Question

The roof of an electrically heated house is \(7-\mathrm{m}\) long, 10-m wide, and 0.25-m thick. It is made of a flat layer of concrete whose thermal conductivity is \(0.92 \mathrm{W} / \mathrm{m} \cdot^{\circ} \mathrm{C} .\) During a certain winter night, the temperatures of the inner and outer surfaces of the roof are measured to be \(15^{\circ} \mathrm{C}\) and \(4^{\circ} \mathrm{C}\) respectively. The average rate of heat loss through the roof that night was \((a) 41 \mathrm{W}\) \((b) 177 \mathrm{W}\) \((c) 4894 \mathrm{W}\) \((d) 5567 \mathrm{W}\) \((e) 2834 \mathrm{W}\)

Short answer

Answer: (e) 2834 W

Step-by-step solution

Understand the formula for heat transfer rate

The formula for heat transfer rate (Q) through a homogeneous material with constant thermal conductivity (k) is given by the equation: Q = k × A × (T1 - T2) / d where A is the area of the material, T1 and T2 are the temperatures on the two sides of the material, and d is the thickness of the material. In this problem, we have the thermal conductivity (k), dimensions of the roof, and the temperature difference (T1 - T2). So, we can use this formula to calculate the heat transfer rate.

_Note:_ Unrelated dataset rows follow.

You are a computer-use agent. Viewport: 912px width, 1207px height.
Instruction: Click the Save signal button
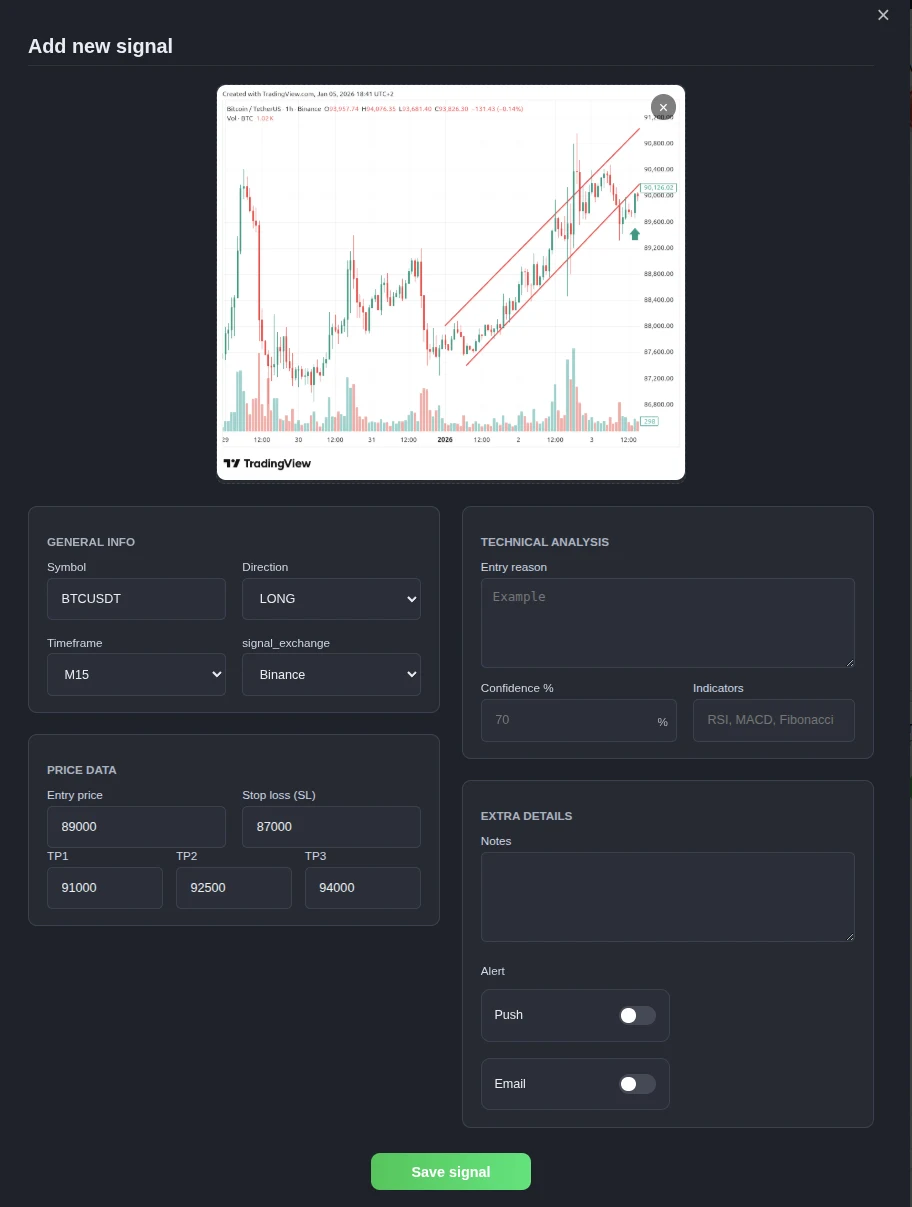[451, 1171]
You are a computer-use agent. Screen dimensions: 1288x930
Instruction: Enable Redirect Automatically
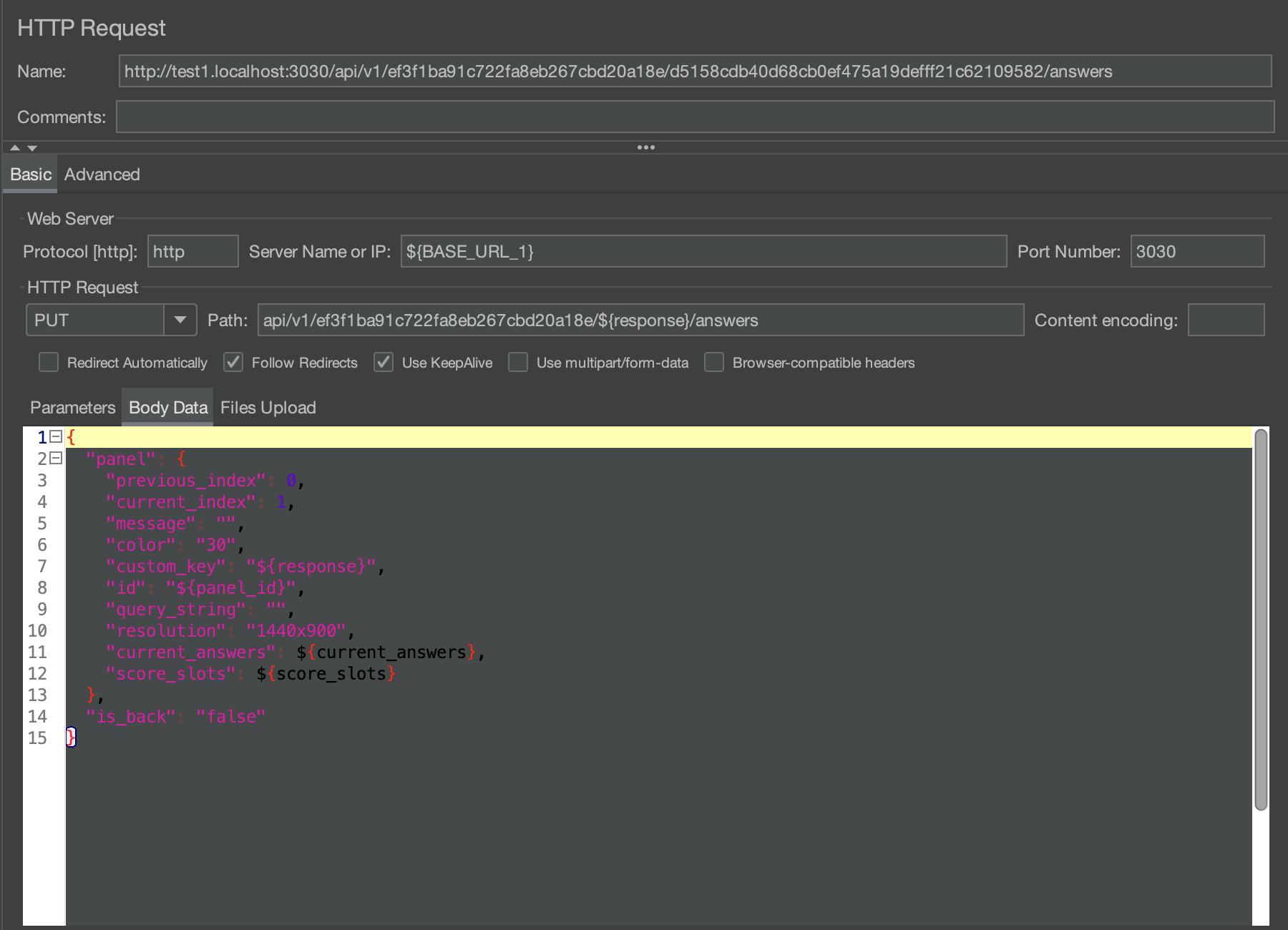48,363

Calculate the area of the roof

The area of the roof can be calculated using the formula for the area of a rectangle: A = Length × Width A = \((7\,\text{m}) (10\,\text{m})\) A = \(70\,\text{m}^2\)

Calculate the temperature difference

The temperature difference between the inner and outer surfaces of the roof is given by the equation: ΔT = T1 - T2 ΔT = \((15^{\circ}\,\text{C}) - (4^{\circ}\,\text{C})\) ΔT = \(11^{\circ}\,\text{C}\)

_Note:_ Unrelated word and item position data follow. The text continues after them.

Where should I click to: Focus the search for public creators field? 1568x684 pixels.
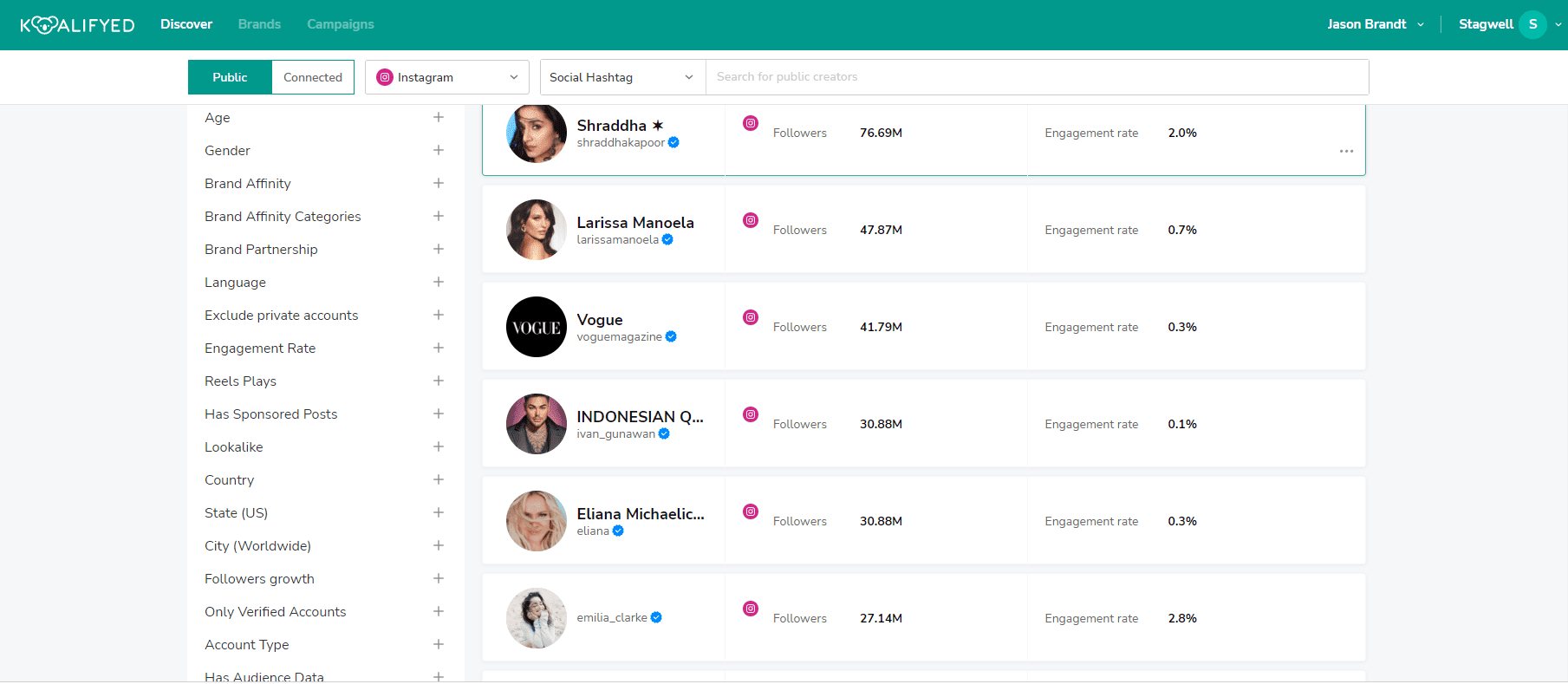click(x=1036, y=77)
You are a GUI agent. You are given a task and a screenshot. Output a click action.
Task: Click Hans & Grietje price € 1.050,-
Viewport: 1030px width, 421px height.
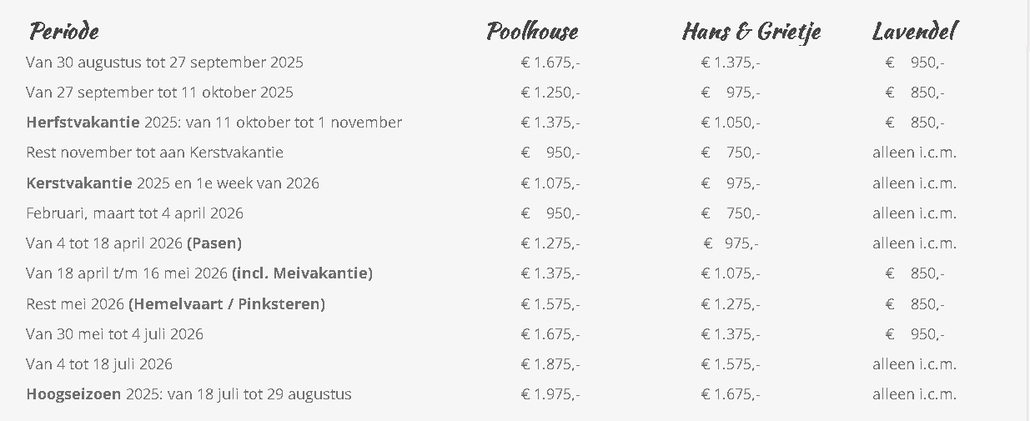pos(730,122)
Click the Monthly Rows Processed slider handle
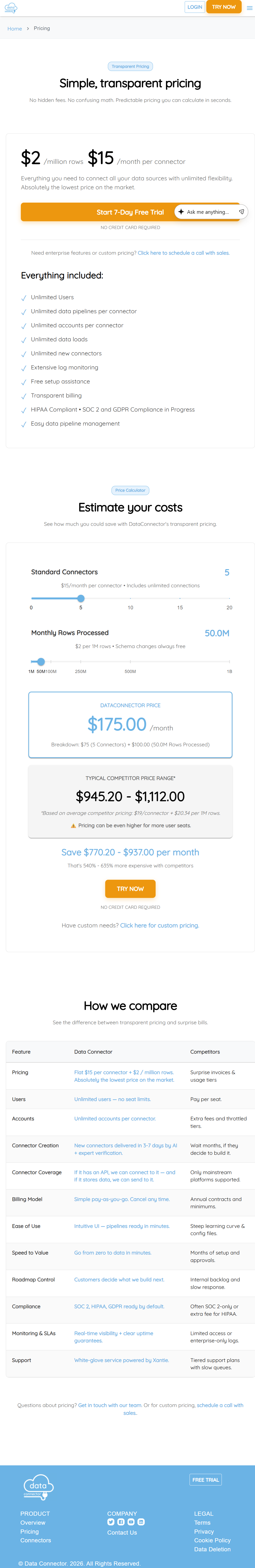This screenshot has height=1568, width=255. tap(41, 662)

Calculate the heat transfer rate

Now we have all the information needed to calculate the heat transfer rate using the formula mentioned in step 1. Plug in the values into the formula: Q = \((0.92\,\frac{\text{W}}{\text{m}\cdot^{\circ}\mathrm{C}}) \times (70\,\text{m}^2) \times \frac{(11^{\circ}\,\text{C})}{(0.25\,\text{m})}\) Q = \(2831.6\,\text{W}\)

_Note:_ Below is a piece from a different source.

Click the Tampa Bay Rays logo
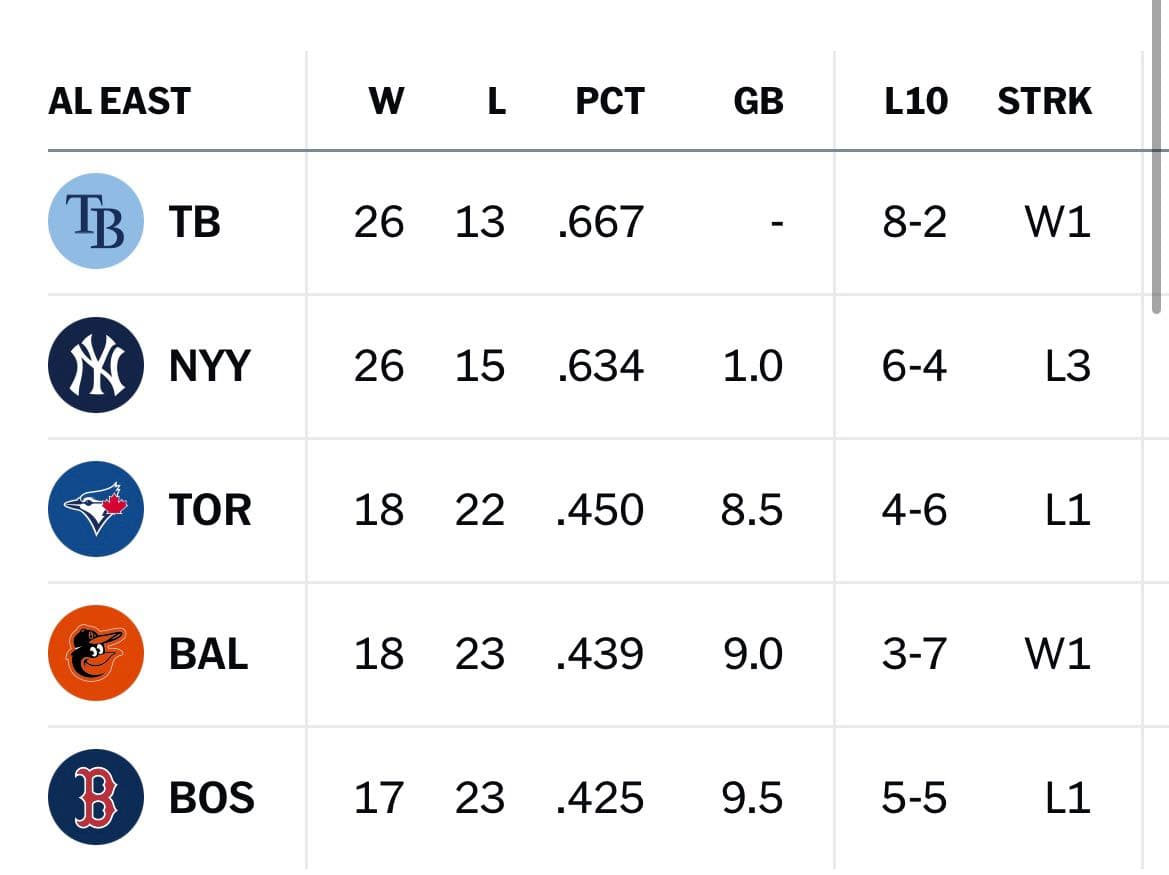1169x875 pixels. [x=95, y=221]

Compare the result with the given options

Compare the calculated heat transfer rate with the given options to find the closest match: (a) 41 W (b) 177 W (c) 4894 W (d) 5567 W (e) 2834 W The closest match to our calculated heat transfer rate of 2831.6 W is the value \((e)\,2834\,\text{W}\), which is approximately the same. So, the average rate of heat loss through the roof that night was \((e)\,2834\,\text{W}\).